AbLecs target glyco-immune checkpoints like Siglecs. See how AI-driven drug discovery can optimize this new immunotherapy approach and improve response rates.

AbLecs: Targeting Cancer’s Glycan Checkpoints with AI
Immune checkpoint inhibitors are now used in nearly half of US cancer patients, yet fewer than 20% respond—and among responders, at least 25% eventually develop resistance. Those numbers aren’t just sobering; they’re operationally expensive. They represent failed lines of therapy, delayed patient benefit, and a drug development system that still spends too much time betting on targets that are already crowded.
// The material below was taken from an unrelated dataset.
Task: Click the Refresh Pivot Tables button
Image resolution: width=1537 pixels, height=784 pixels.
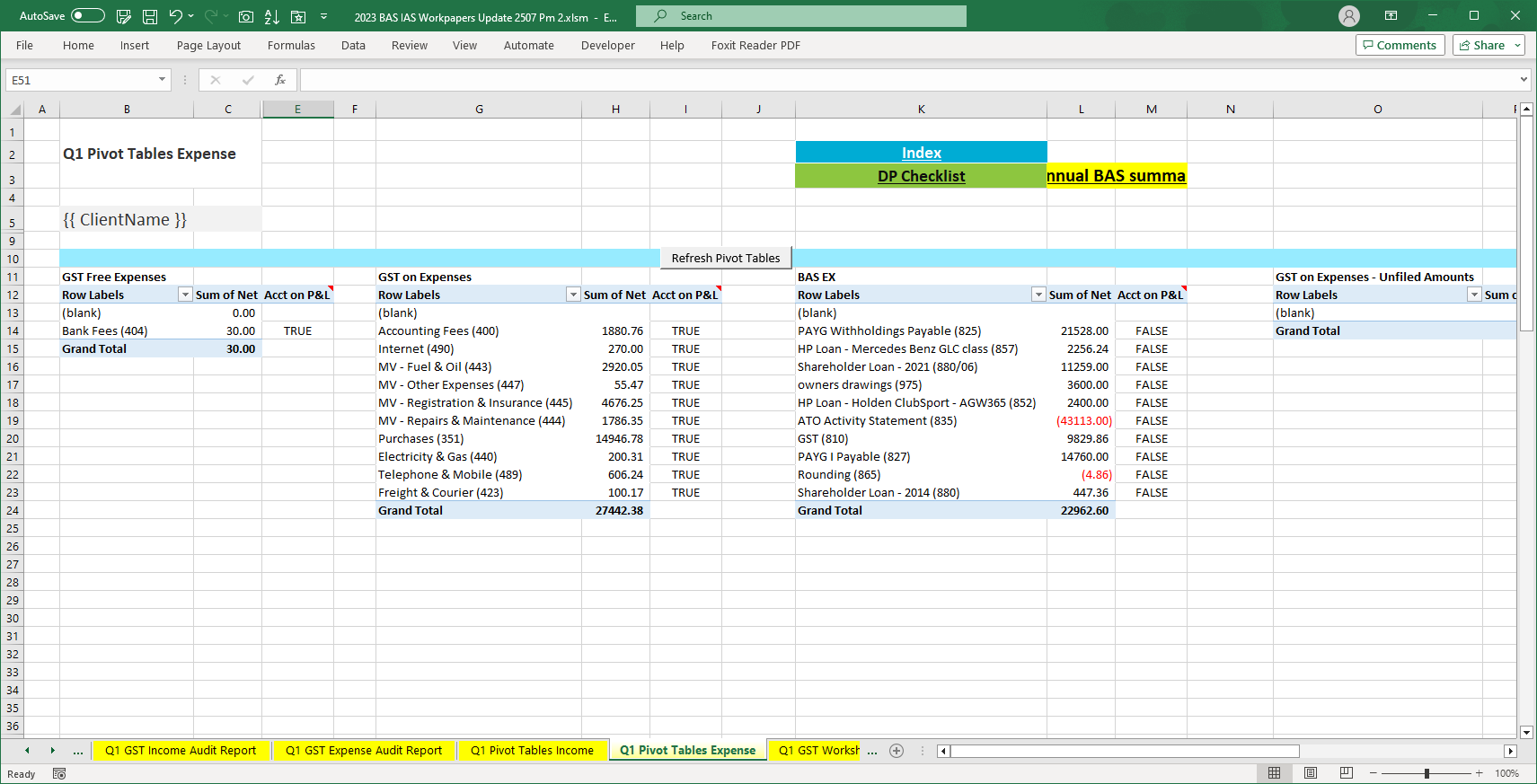Action: [x=726, y=258]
A paper published this week (December 2025) introduces a new immunotherapy modality that goes after a category of targets many teams still treat as “nice biology, hard drugs”: the sugar coat on tumor cells—specifically, glycans that engage inhibitory lectin receptors like Siglec-7 and Siglec-9. The authors call their approach antibody-lectin chimeras (AbLecs).
From an “AI in Pharmaceuticals & Drug Discovery” perspective, AbLecs land at exactly the right moment. Glycobiology is messy. It’s high-dimensional, context-dependent, and historically under-instrumented. That’s precisely the kind of problem where AI-driven drug discovery can separate signal from noise—by mapping glycan patterns, predicting binding and multivalency, and selecting the right tumor antigen “anchor” for localized checkpoint blockade.
Why glyco-immune checkpoints are the next battleground
Cancer doesn’t only hide behind protein checkpoints like PD-1/PD-L1 or CTLA-4. It also exploits glyco-immune checkpoints—interactions between tumor-associated glycans and immune lectin receptors.
The most practical way to think about it:
- Tumors often become hypersialylated (more terminal sialic acids on surface glycans).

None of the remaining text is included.